Freeze policy

Prevents any changes to the registry contents. The registry will be read-only

The Freeze policy prevents any changes to the contents of a registry.

All attempts to pull, push, publish, delete packages, tags and versions will be denied with a message that the registry is read-only.

The policy also prevents requests for package version information to be forwarded to upstreams. This will prevent unintended installation (npm install) failures when new package versions are added to upstreams.

This is a powerful way to makes sure that new packages and versions are ONLY introduced in a controlled manner.

If you’d like to watch a video guide on how to work with Freeze in Bytesafe registries - here’s a video for you.

Use cases

Control / Lock dependencies

Freeze registry to disallow automatic addition of package dependencies.
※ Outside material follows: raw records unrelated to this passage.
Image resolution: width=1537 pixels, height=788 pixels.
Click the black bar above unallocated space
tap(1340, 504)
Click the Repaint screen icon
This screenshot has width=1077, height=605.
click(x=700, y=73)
Un-freeze to add approved packages when required.

Consistent package installs

Make sure that QA / testing and releases are made using the exact versions intended, even across different projects and teams.

As Freeze also prevents fetch of package version information from upstreams, required packages for testing can be installed in environments without unnecessary install failures.

Archive specific states

Enable freeze before archiving a registry to store the exact state of dependencies, enabling easy testing in the future.

Freeze registry to not only lock package versions, but also remove the link to any upstream. Requests for available package versions will not be forwarded to upstreams while Freeze is enabled.